● PROVIDED TEXT
Politics offers another lesson in accountability, if from the other side. Because of the intense media scrutiny of politicians, virtually all officials elected on a federal level are indeed held accountable — but they’re held accountable for what their constituents want… not for wise decisions. That was one of the reasons why the founding fathers designed a different system with various checks and balances that we’ve destroyed in the name of greater democracy… and that has led to less real accountability.

Our electronic communications and purchasing systems further undermine accountability. A thug who mugs someone for $50 has a far greater chance of being arrested and imprisoned than does a scammer or a phisher who uses the internet to con hundreds of thousands if not millions of dollars — and we’ve set up the system in such a way that it’s effectively impossible to find such con artists, let alone to hold them accountable.

Given the way in which we’ve undermined accountability, the real wonder is not that the instances I’ve mentioned have occurred, but that there haven’t been far, far more than what we’ve experienced.

Failure of Economics and the Market System?

Recently, there have been a number of articles about the failure of economics and its metrics in predicting and reflecting on the “health” of the United States. Much of the criticism has focused on the use of GDP [Gross Domestic Product] as a leading indicator. Unfortunately, such criticisms, while having statistical and economic validity, have the result, whether intended or not, of shifting debate from the larger problem.

The larger debate has been around for a very long time, but with the growth and power of the “market economy” and those who benefit directly, and often excessively, from it, those earlier misgivings tend to be buried in the detritus of history. There was a reason why William Jennings Bryan rallied millions behind his presidential campaign in 1896 when he campaigned against what he saw as the Republican plutocrats with his slogan that “you shall not crucify mankind upon a cross of gold” Although technically a speech for bimetallism, the slogan reverberated though the west, the laboring class, and poor farmers. In his poem “The Gods of the Copybook Headings,” Rudyard Kipling pointed out exactly what happens when the “gods of the marketplace” become paramount. The Russian revolution, while it might have been directed by goons and disaffected intellectuals, was paid for by the blood of the poor and disadvantaged, as was the more recent Cuban revolution and the rise of Fidel Castro. The current American rage against investment bankers and the “market” also reflects a gut-level feeling on the part of most Americans that valuing everything in dollar terms is somehow wrong, even as we react to commercial after commercial that insists happiness and success come from acquiring this and that, and more in general.

● REQUIRED TASKS
**1)** Name every individual person who is identified by name in the passage on accountability and economics.
**2)** In the passage on accountability and economics, reproduce the stretch from "Given the way" through "the larger problem.", substituting "measures" for "metrics".
**3)** Extend the passage on accountability and economics by writing what would follow its final sentence.

● PROVIDED MATERIAL
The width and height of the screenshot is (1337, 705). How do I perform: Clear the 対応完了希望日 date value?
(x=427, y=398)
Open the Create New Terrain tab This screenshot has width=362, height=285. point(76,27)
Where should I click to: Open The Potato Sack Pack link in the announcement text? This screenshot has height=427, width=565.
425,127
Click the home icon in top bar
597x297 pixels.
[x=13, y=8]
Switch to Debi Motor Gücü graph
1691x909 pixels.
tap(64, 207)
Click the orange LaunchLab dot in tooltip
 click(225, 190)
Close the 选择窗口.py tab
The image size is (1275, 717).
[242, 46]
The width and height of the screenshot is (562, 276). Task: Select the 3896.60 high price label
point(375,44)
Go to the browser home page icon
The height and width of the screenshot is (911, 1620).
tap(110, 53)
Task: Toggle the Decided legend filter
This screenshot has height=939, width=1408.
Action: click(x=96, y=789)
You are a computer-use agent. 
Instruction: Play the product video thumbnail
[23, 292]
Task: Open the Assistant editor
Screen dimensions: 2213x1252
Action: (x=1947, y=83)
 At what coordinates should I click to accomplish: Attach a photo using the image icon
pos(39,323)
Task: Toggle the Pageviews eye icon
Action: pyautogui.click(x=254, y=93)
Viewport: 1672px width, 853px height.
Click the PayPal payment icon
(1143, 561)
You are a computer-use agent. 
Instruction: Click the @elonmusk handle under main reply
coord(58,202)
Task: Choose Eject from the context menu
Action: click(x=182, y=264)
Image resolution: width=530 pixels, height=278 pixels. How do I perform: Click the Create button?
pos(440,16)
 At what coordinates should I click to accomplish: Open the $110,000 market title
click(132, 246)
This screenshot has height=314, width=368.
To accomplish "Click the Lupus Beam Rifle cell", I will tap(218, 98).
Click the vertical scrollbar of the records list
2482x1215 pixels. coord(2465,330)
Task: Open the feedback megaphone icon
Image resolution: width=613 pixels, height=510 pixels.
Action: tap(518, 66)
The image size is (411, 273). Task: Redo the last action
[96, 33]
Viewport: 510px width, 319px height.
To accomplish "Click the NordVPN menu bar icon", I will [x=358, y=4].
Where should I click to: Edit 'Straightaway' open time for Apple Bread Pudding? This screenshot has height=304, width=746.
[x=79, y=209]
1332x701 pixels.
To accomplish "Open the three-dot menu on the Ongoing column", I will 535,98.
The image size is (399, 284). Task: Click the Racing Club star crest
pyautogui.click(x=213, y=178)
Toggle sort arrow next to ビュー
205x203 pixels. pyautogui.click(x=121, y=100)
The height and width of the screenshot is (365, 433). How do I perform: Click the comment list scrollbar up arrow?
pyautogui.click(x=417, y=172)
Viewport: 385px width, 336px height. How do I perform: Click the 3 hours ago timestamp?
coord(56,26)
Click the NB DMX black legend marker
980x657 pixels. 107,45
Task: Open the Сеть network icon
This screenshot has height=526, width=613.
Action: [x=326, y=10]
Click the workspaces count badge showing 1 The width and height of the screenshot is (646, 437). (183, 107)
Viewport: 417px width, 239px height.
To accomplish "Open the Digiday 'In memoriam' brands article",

● EXPECTED ANSWERS
**1)** William Jennings Bryan, Rudyard Kipling, Fidel Castro

**2)**
Given the way in which we’ve undermined accountability, the real wonder is not that the instances I’ve mentioned have occurred, but that there haven’t been far, far more than what we’ve experienced.

Failure of Economics and the Market System?

Recently, there have been a number of articles about the failure of economics and its measures in predicting and reflecting on the “health” of the United States. Much of the criticism has focused on the use of GDP [Gross Domestic Product] as a leading indicator. Unfortunately, such criticisms, while having statistical and economic validity, have the result, whether intended or not, of shifting debate from the larger problem.

**3)**
Yet the reaction of the financial, economic, and political leaders has been to address the shortcomings of the “market system.” Too many of these leaders and too many of both the critics and those who feel that the “GDP Problem” is resolvable are ignoring the critical assumptions that lie behind the use of economic statistics to define, for want of a better term, “national prosperity.” The first assumption is simply that, given modern methods, anything of value is commercial and can and should be able to be valued and quantified accurately. The second is that, in economic terms, those things that cannot be valued and quantified in hard and measurable terms are of lesser or no value. Now, I’m well aware that my statement of the second assumption will scarcely go unchallenged, but in economic and public policy terms, there shouldn’t be any dispute. For example, almost no business or corporation put an economic value on their acts that degraded the environment until governments stepped in and assigned values, essentially by fiat, in the form of fines and regulations. At that point, and only at that point, did the environment become valued in economic terms. The same sort of reaction occurred with regulations on child labor and wages.

Before going on, for those who may think that I am being excessively “liberal,” I want to make several basic points. First, like it or not, every working nation or region needs to maintain over time a viable market-based economy. You cannot trade, purchase, or sell goods or services without a societal mechanism for doing so, although there are many variations on “market economies,” some better and some worse. Second, market systems work best for goods and services that can be easily quantified and valued, and the harder and more removed such quantification and valuation are from the day-to-day ebb and flow of commerce, the less accurate and the less reliable any valuation is. Third, because market systems are imperfect, large systems need various restraints or rules. Too few restrictions, and one has the worst excesses of the American robber barons or the current Russian commercial oligarchs. Too many restrictions, and one eventually has no market system at all, but a government-run and badly administered [because it cannot be administered well by anyone, given the complexity involved] command-and-control system, which usually results in a black market, if not several.

The rush to find better quantification of everything in life effectively presupposes that everything can be quantified absolutely. But can everything of value and worth really be quantified in economic terms? By adopting a market-based approach to everything in society, as we seem well on the way to doing, we seem to have forgotten, at least in terms of laws and national policy, that when we try to place a dollar [or euro or yuan or yen] value on everything, that which cannot be quantified accurately, or quantified at all, tends to be undervalued or not valued at all.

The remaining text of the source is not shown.